• _SEITE_:
%%

Anlagestrategien mit System
Wir wurden in den letzten Wochen gleich zweimal von Kunden auf einen Artikel in der NZZaS vom 16.9.2018 angesprochen: „Nur eine systematische Aktienauswahl führt zum Erfolg“. Zwei Wochen später am 30.9.2018 doppelte die NZZaS nach „So schlagen Sie den Markt“, wo ähnliche Strategien wie im ersten Artikel erklärt wurden. Beide Artikel diskutieren verschiedene Strategien, welche gemäss akademischen Studien in der Vergangenheit eine Mehrrendite gegenüber der so genannten Buy&Hold Strategie erreichten. Welche Strategien sind das? Was gilt es dabei zu beachten?
Diversifikation
Dies ist die erste und mittlerweile ziemlich unbestrittene Anlegerweisheit: man sollte nicht alle Eier in den gleichen Korb legen. Warum? Diversifikation senkt die Wertschwankungen des Portfolios und v.a. das Risiko eines Totalverlusts, ohne dass gleichzeitig die zu erwartende Rendite kleiner sein müsste.
Die folgenden Strategien gehen davon aus, dass ein zu viel an Diversifikation unnötig ist und mit dem Setzen von systematischen Schwerpunkten eine bessere Rendite als der Markt erzielt werden kann.
Value / Wert
Warren Buffet ist wohl der bekannteste Vertreter eine Value Investors. Die Idee ist simpel: kaufe etwas für 50 Rappen, das einen Franken wert ist. Gemäss den Vertretern dieser Strategie ist der Preis (was bezahle ich an der Börse: 50 Rappen) nicht identisch mit dem Wert. Dieser Wert (1 Franken) ist schwieriger zu bestimmen. Value Investoren orientieren sich dabei an den wirtschaftlichen Daten der Firma wie zB. Gewinn, Cash-Flow, Umsatz oder Buchwert in der Bilanz. In der Praxis kaufen Value-Investoren somit meist Firmen, welche aus verschiedensten Gründen ausser Mode und ‚unerwünscht’ sind, weshalb der Aktienkurs sinkt und für Value Investoren attraktiv günstig erscheint.
Growth / Wachstum
Wachstumsinvestoren entgegnen, dass dabei das Wachstum vergessen geht. Nehmen wir zwei hypothetisch „gleiche“ Firmen: beide Firmen haben den gleichen Aktienkurs, und die gleiche Bilanz mit gleichen Gewinnen, Umsatz, etc. Einziger Unterschied: Firma 1 ist seit Jahren gleich gross und stabil, Firma 2 ihrerseits wächst Jahr für Jahr um 10% und hat nun die Grösse von Firma 1 erreicht. Welche Firma ist die Interessantere? Natürlich die Wachstumsfirma, wenn man davon ausgeht, dass das Wachstum nicht abrupt wegbricht. Die Wachstumsstrategie setzt somit mehr auf das Wachstum von Gewinn, Umsatz, etc. denn auf deren Höhe.

%%

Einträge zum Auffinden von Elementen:
%%

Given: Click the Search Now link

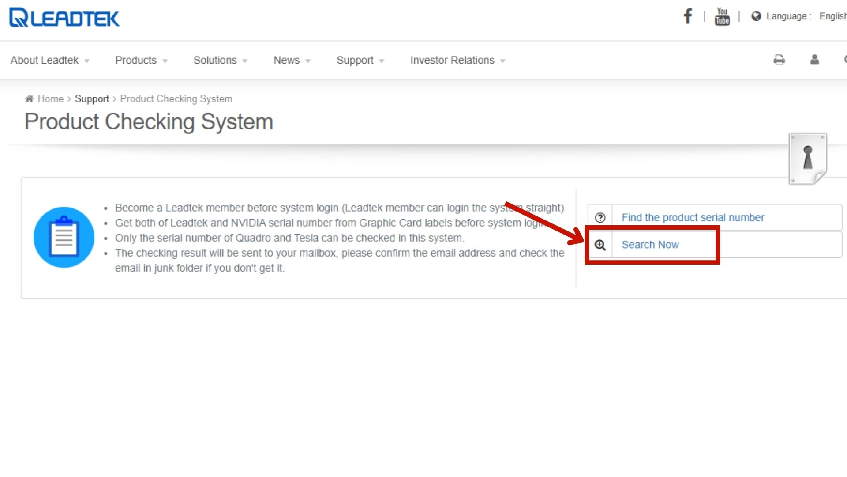Looking at the screenshot, I should (x=650, y=245).
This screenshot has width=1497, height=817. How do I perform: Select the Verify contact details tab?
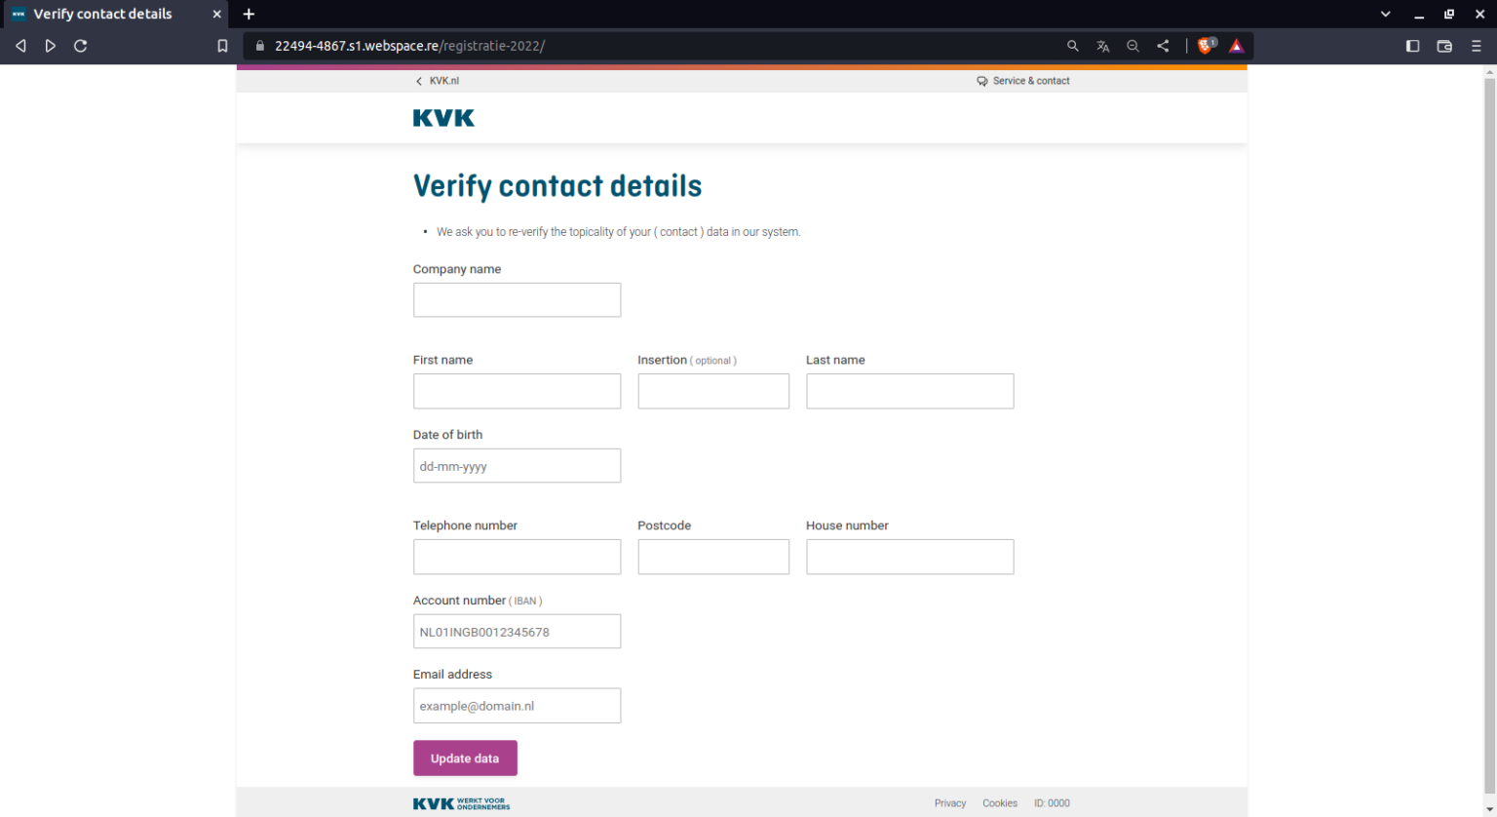[107, 14]
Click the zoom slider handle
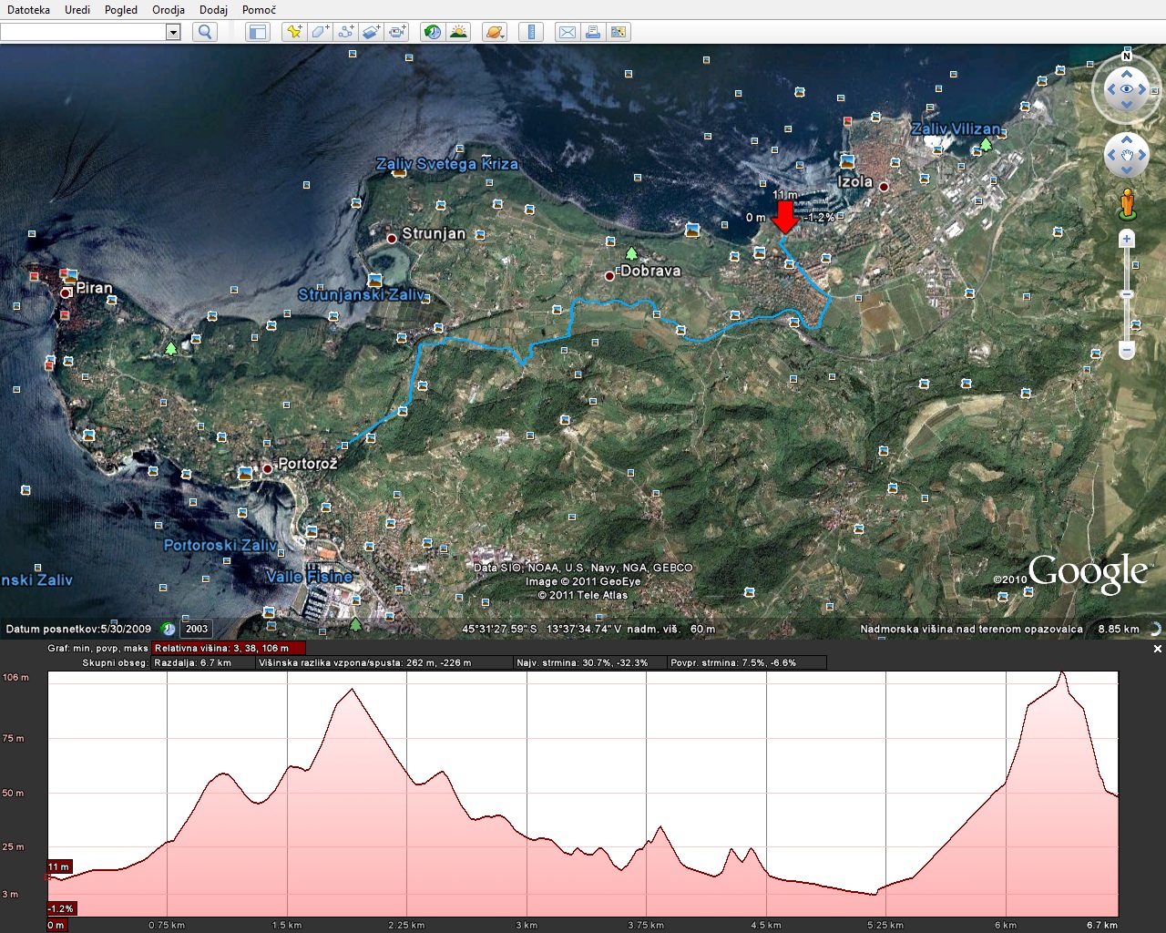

%%

• _AUFGABENSTELLUNG_:
- A) Schreiben Sie aus dem Text zu Anlagestrategien die Passage zwischen „Anlagestrategien mit System“ und „dabei zu beachten?“ wortgetreu ab, beide Stellen eingeschlossen.
- B) Nennen Sie alle wirtschaftlichen Daten einer Firma, an denen sich Value-Investoren laut dem Text zu Anlagestrategien orientieren.

• _GELÖSTE AUFGABEN_:
- A)
Anlagestrategien mit System
Wir wurden in den letzten Wochen gleich zweimal von Kunden auf einen Artikel in der NZZaS vom 16.9.2018 angesprochen: „Nur eine systematische Aktienauswahl führt zum Erfolg“. Zwei Wochen später am 30.9.2018 doppelte die NZZaS nach „So schlagen Sie den Markt“, wo ähnliche Strategien wie im ersten Artikel erklärt wurden. Beide Artikel diskutieren verschiedene Strategien, welche gemäss akademischen Studien in der Vergangenheit eine Mehrrendite gegenüber der so genannten Buy&Hold Strategie erreichten. Welche Strategien sind das? Was gilt es dabei zu beachten?

- B)
- Gewinn
- Cash-Flow
- Umsatz
- Buchwert in der Bilanz